To chat with the chatbot run the chatbot.py file in Spyder.<br/>
As the training of the model takes more than 2 days we didn't get the optimized weights.<br/>
We can run the chatbot.py file with the pretrain weights to test our chatbot.<br/>

Please find the output in the github as the pretrained weights are greater than 500mb.

Github - https://github.com/rhnyewale/INFO7390-ChatBot-with-Deep-Learning-and-NLP

# Conclusion

We implemented ChatBot using Seq2Seq model.

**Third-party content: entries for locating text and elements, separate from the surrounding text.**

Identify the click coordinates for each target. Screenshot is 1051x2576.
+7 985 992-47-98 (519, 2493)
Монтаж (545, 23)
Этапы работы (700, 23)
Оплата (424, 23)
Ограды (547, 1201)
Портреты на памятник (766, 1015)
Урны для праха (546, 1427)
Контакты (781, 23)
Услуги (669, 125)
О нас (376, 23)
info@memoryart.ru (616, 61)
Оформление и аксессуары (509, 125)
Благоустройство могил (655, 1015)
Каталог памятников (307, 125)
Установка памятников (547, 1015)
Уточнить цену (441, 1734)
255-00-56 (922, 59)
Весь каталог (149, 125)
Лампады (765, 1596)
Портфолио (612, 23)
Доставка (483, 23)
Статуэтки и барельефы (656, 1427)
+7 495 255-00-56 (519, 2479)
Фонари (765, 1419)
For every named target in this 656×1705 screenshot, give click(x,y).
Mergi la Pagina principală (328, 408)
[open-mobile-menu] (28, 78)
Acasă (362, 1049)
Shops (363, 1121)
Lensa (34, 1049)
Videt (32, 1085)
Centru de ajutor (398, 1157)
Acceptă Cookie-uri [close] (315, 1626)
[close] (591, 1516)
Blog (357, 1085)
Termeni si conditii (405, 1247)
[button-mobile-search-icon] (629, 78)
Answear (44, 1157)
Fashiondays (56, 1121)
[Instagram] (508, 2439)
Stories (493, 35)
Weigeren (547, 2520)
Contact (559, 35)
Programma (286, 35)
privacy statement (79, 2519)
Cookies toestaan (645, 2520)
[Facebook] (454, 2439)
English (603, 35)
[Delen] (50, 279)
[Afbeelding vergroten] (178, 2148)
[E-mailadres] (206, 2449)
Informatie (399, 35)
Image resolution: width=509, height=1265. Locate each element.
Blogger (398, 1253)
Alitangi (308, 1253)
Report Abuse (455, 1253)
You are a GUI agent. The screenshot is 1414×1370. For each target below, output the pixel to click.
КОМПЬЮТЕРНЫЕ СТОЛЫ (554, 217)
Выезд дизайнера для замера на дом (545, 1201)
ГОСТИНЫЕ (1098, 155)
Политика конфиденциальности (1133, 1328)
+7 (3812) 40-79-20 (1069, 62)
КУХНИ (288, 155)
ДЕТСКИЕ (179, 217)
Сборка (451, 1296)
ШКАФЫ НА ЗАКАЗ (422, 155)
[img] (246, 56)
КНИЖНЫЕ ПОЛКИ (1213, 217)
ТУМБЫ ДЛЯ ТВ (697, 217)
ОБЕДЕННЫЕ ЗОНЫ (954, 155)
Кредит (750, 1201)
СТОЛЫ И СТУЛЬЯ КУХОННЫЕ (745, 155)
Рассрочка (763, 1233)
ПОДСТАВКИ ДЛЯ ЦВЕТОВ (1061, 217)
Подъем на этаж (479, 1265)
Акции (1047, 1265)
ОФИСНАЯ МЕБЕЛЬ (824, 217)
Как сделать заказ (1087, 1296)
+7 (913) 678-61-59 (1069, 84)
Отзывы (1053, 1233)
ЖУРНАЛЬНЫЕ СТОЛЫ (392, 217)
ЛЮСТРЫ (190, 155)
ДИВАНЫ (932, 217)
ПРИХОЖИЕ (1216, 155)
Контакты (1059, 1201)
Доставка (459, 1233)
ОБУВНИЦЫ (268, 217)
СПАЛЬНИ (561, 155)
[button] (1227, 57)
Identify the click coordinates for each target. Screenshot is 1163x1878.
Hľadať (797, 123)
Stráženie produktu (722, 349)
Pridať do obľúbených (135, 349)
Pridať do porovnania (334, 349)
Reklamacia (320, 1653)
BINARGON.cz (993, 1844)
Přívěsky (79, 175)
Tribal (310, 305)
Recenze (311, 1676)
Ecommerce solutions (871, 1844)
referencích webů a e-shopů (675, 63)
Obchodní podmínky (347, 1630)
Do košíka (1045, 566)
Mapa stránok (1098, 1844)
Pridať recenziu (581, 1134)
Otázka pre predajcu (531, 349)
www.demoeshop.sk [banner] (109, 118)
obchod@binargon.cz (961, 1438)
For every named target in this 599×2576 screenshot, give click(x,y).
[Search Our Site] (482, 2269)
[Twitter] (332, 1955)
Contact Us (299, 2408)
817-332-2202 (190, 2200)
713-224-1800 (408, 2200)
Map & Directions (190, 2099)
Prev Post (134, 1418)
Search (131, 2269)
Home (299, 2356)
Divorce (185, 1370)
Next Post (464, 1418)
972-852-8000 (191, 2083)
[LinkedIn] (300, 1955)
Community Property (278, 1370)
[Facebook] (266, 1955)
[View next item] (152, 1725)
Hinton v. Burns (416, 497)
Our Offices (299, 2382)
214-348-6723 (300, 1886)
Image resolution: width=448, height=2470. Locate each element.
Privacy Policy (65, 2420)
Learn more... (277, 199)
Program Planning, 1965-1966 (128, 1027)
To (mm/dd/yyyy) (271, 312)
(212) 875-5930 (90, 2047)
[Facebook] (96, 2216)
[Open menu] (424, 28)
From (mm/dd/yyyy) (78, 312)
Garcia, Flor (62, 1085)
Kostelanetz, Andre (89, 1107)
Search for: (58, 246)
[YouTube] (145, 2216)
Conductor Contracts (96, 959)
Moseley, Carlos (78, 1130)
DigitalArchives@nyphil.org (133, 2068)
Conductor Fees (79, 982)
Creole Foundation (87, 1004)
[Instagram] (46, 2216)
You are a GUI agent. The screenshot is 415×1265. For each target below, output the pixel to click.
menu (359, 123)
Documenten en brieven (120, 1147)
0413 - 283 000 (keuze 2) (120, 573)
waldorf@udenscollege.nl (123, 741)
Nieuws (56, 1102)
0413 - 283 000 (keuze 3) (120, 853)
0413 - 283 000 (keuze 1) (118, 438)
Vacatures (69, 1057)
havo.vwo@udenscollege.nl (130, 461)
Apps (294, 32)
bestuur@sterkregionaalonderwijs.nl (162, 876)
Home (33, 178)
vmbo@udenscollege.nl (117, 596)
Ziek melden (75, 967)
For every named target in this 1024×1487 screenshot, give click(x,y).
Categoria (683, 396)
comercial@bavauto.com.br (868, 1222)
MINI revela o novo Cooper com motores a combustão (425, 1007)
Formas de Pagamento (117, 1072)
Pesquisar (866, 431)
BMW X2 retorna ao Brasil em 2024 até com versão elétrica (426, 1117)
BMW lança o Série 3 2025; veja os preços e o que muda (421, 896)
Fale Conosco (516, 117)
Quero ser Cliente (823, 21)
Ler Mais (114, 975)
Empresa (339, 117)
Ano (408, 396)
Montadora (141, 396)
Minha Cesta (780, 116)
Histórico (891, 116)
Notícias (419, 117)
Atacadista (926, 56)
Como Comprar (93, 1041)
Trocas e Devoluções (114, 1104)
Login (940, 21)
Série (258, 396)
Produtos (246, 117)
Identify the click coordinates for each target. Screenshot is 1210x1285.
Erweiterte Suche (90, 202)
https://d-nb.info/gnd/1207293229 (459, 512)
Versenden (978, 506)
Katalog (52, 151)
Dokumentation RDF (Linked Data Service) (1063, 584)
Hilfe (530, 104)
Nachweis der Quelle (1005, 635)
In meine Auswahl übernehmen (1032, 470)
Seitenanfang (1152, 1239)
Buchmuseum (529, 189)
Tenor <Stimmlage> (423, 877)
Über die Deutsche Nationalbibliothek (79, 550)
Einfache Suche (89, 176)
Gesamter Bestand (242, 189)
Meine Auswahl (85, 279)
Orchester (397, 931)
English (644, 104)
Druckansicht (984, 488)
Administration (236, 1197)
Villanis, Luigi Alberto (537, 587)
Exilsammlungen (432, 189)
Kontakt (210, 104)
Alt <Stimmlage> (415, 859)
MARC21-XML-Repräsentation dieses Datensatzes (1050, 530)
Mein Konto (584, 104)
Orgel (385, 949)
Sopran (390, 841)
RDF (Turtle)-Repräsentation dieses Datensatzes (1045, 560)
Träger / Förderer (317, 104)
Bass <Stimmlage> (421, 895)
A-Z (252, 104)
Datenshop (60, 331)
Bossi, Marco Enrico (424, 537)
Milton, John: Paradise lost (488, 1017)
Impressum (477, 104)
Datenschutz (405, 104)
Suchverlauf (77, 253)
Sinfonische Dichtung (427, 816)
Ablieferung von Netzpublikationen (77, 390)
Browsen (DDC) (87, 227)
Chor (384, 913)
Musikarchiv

We completed below task under each section:

* **Data Preprocessing** - Text Cleaning, Word2Count, Tokenization
* **Build SEQ2SEQ Model** - Functions for Model Inputs, Encoder, Decoder and ensembling it to build SEQ2SEQ Model
* **Training SEQ2SEQ Model** - Set Hyperparameters, Train the model and get optimized weights for better chat experience
* **Testing SEQ2SEQ Model** - Test the chatbot and according to the experience try to optimize or tune the model by changing Hyperparameter



# Citation

https://arxiv.org/pdf/1406.1078v3.pdf<br/>
https://google.github.io/seq2seq/<br/>
https://pytorch.org/tutorials/intermediate/seq2seq_translation_tutorial.html<br/>
https://colah.github.io/posts/2015-08-Understanding-LSTMs/<br/>
https://www.guru99.com/seq2seq-model.html<br/>
https://towardsdatascience.com/day-1-2-attention-seq2seq-models-65df3f49e263#:~:text=Jul%2013%2C%202019%C2%B76%20min,in%20production%20in%20late%202016.<br/>
https://towardsdatascience.com/generative-chatbots-using-the-seq2seq-model-d411c8738ab5<br/>




# License

Copyright 2020 Rohan Subhash Yewale

Permission is hereby granted, free of charge, to any person obtaining a copy of this software and associated documentation files (the "Software"), to deal in the Software without restriction, including without limitation the rights to use, copy, modify, merge, publish, distribute, sublicense, and/or sell copies of the Software, and to permit persons to whom the Software is furnished to do so, subject to the following conditions:

The above copyright notice and this permission notice shall be included in all copies or substantial portions of the Software.

THE SOFTWARE IS PROVIDED "AS IS", WITHOUT WARRANTY OF ANY KIND, EXPRESS OR IMPLIED, INCLUDING BUT NOT LIMITED TO THE WARRANTIES OF MERCHANTABILITY, FITNESS FOR A PARTICULAR PURPOSE AND NONINFRINGEMENT. IN NO EVENT SHALL THE AUTHORS OR COPYRIGHT HOLDERS BE LIABLE FOR ANY CLAIM, DAMAGES OR OTHER LIABILITY, WHETHER IN AN ACTION OF CONTRACT, TORT OR OTHERWISE, ARISING FROM, OUT OF OR IN CONNECTION WITH THE SOFTWARE OR THE USE OR OTHER DEALINGS IN THE SOFTWARE.